_SELECTED EXTRACT_:
------------------------------------

Each year, between 5 percent and 20 percent of the world population catches the flu, which causes about between 3 million and 5 million severe cases and between 300,000 and 500,000 deaths worldwide. The new study analyses the effectiveness of anti-influenza vaccines to reduce the most severe effects of the flu: ICU admissions and death of patients whose vaccine did not prevent them from getting infected. To do so, researchers study all severe cases of influenza in twelve Catalan hospitals during the influenza seasons in 2010-2011 and 2015-2016, a period during which 1,727 patients over 18 entered the hospital, 591 being ICU admissions and 223 resulting in deaths.

Results show that, among those ICU admissions and deaths, vaccination was less frequent (21.2 percent of the cases) than the rest of the patients with more benign symptomatology, 29.7  percent of them being vaccinated. Therefore, the effectiveness of influenza vaccination to prevent ICU admissions or death among the total people in hospital for influenza was of 23 percent, and in particular, a 44 percent for the group of people aged 65.

"We should add the effectiveness of the vaccine to prevent the flu to these percentages. These data highlight the need of an influenza vaccine for each season for those people who are more likely to show severe types of influenza, such as people over 65, and people with other diseases, for whom the influenza vaccine was not enough to prevent the infection from appearing," note the authors.

In the study, researchers note an explanation for these results would be the role the immune system plays. "People who were previously infected by the virus or who received anti-influenza vaccines would get benefits, at least, in the pre-existing cross-reactive memory of cytotoxic T lymphocytes, which would reduce the severity of the infection, even without protective antibodies," they conclude.

------------------------------------

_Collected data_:
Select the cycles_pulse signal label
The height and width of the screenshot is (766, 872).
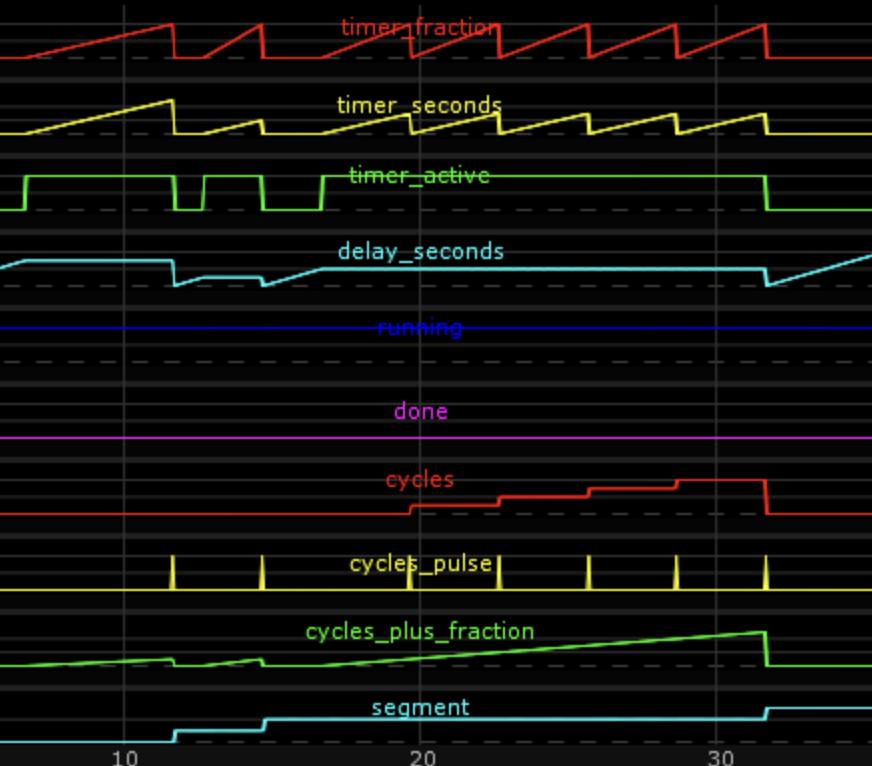coord(420,563)
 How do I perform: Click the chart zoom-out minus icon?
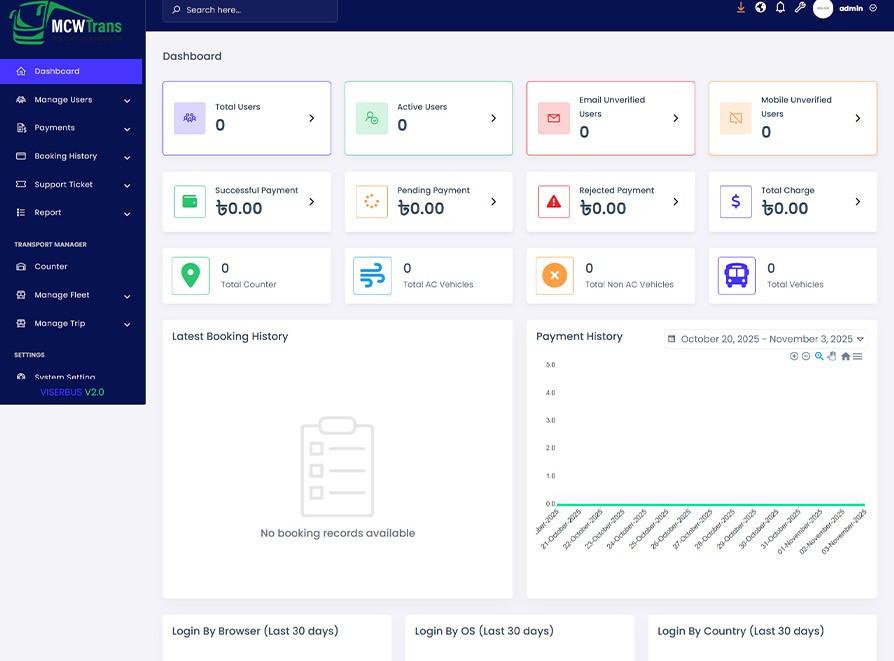(806, 356)
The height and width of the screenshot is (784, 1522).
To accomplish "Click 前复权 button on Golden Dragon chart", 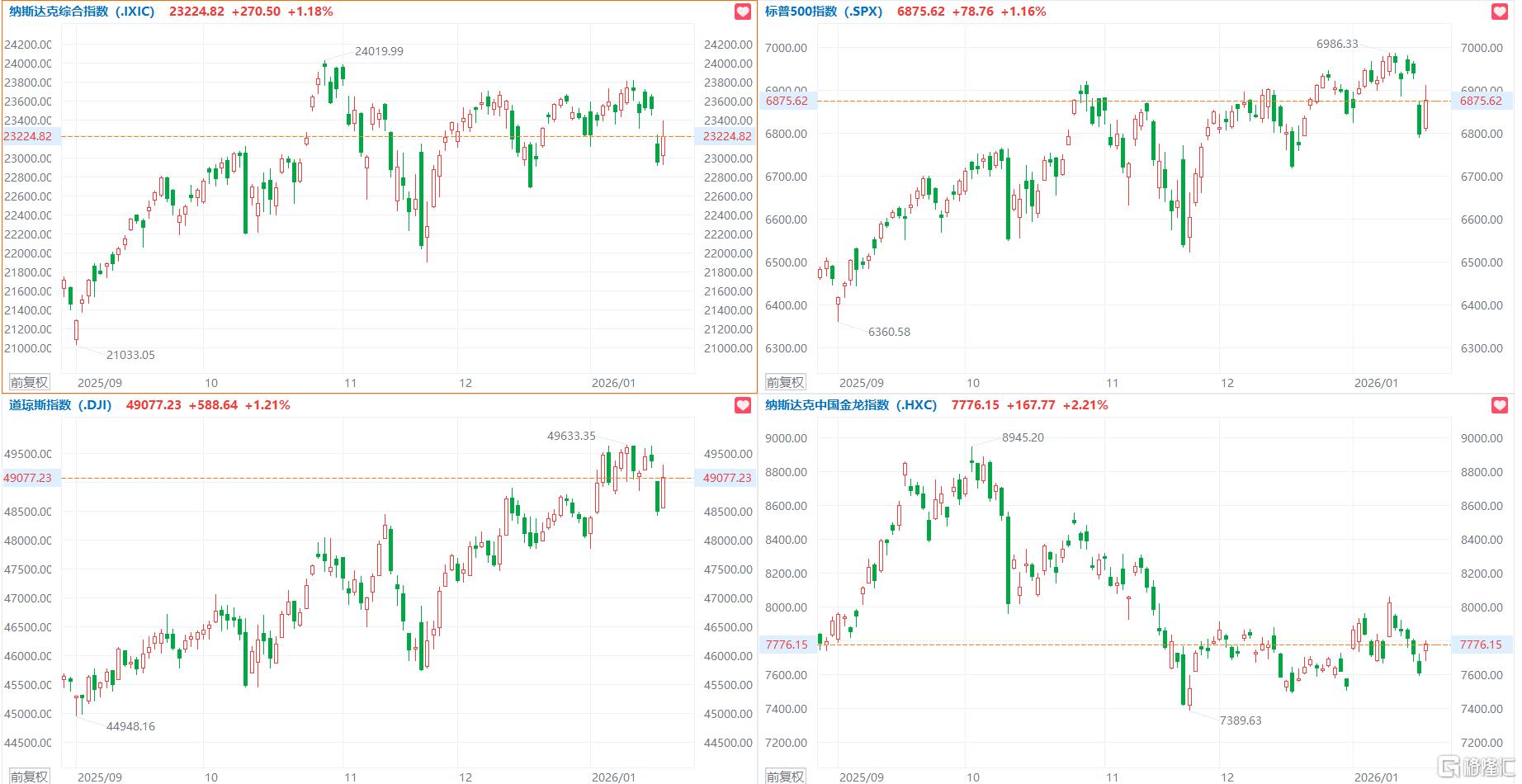I will click(785, 776).
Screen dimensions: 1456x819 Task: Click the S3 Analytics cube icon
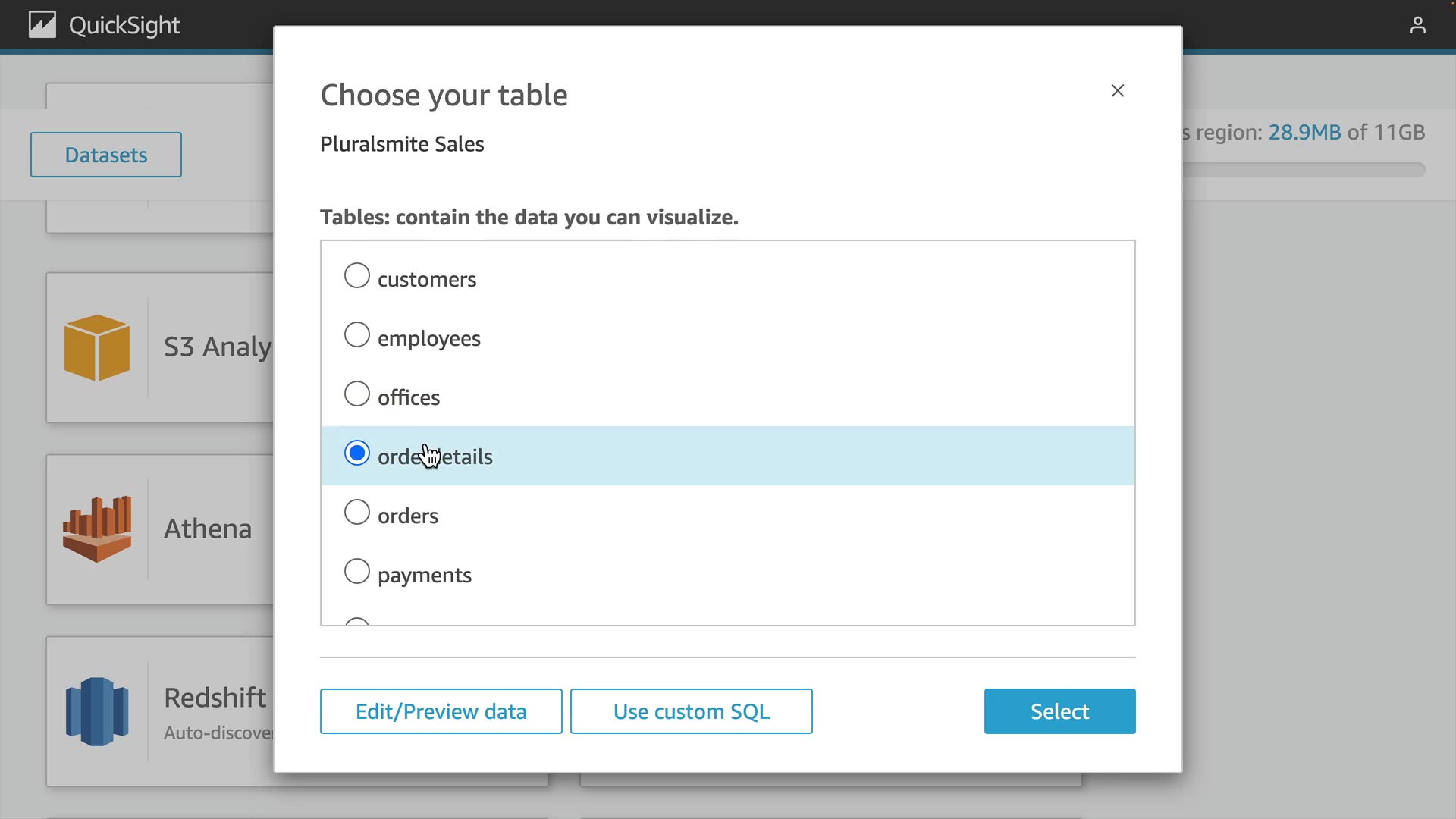[97, 347]
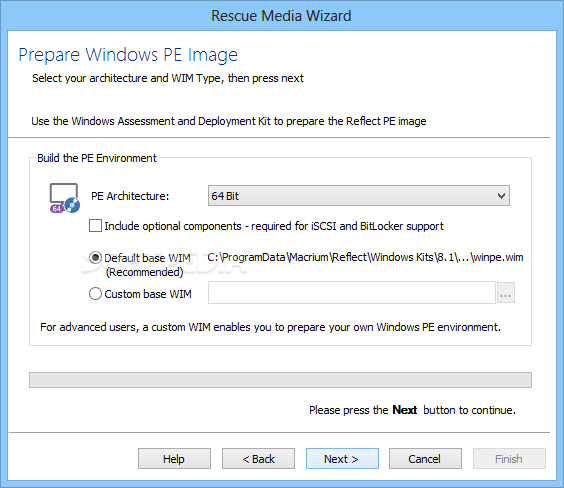Go back with the < Back button

pos(258,459)
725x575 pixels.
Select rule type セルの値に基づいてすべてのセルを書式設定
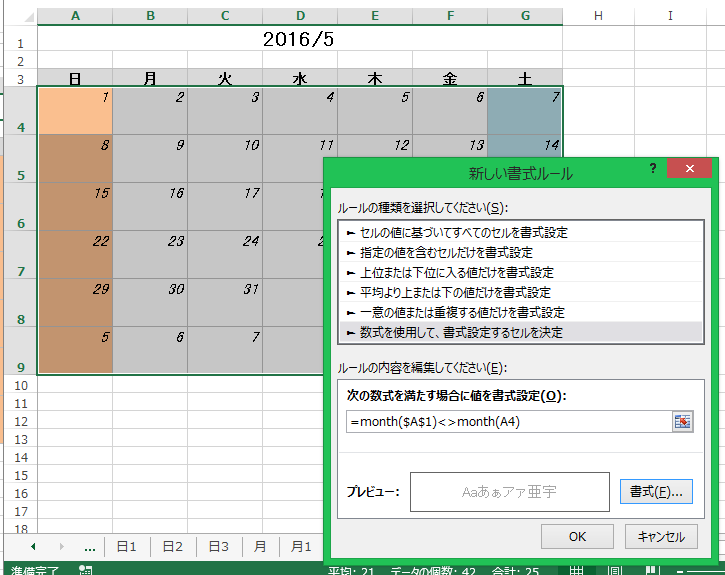[456, 232]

------------------------------------

_TASK TO CARRY OUT_: Please reproduce the whole flu vaccine passage above, word for word.

_ANSWER_:
Each year, between 5 percent and 20 percent of the world population catches the flu, which causes about between 3 million and 5 million severe cases and between 300,000 and 500,000 deaths worldwide. The new study analyses the effectiveness of anti-influenza vaccines to reduce the most severe effects of the flu: ICU admissions and death of patients whose vaccine did not prevent them from getting infected. To do so, researchers study all severe cases of influenza in twelve Catalan hospitals during the influenza seasons in 2010-2011 and 2015-2016, a period during which 1,727 patients over 18 entered the hospital, 591 being ICU admissions and 223 resulting in deaths.

Results show that, among those ICU admissions and deaths, vaccination was less frequent (21.2 percent of the cases) than the rest of the patients with more benign symptomatology, 29.7  percent of them being vaccinated. Therefore, the effectiveness of influenza vaccination to prevent ICU admissions or death among the total people in hospital for influenza was of 23 percent, and in particular, a 44 percent for the group of people aged 65.

"We should add the effectiveness of the vaccine to prevent the flu to these percentages. These data highlight the need of an influenza vaccine for each season for those people who are more likely to show severe types of influenza, such as people over 65, and people with other diseases, for whom the influenza vaccine was not enough to prevent the infection from appearing," note the authors.

In the study, researchers note an explanation for these results would be the role the immune system plays. "People who were previously infected by the virus or who received anti-influenza vaccines would get benefits, at least, in the pre-existing cross-reactive memory of cytotoxic T lymphocytes, which would reduce the severity of the infection, even without protective antibodies," they conclude.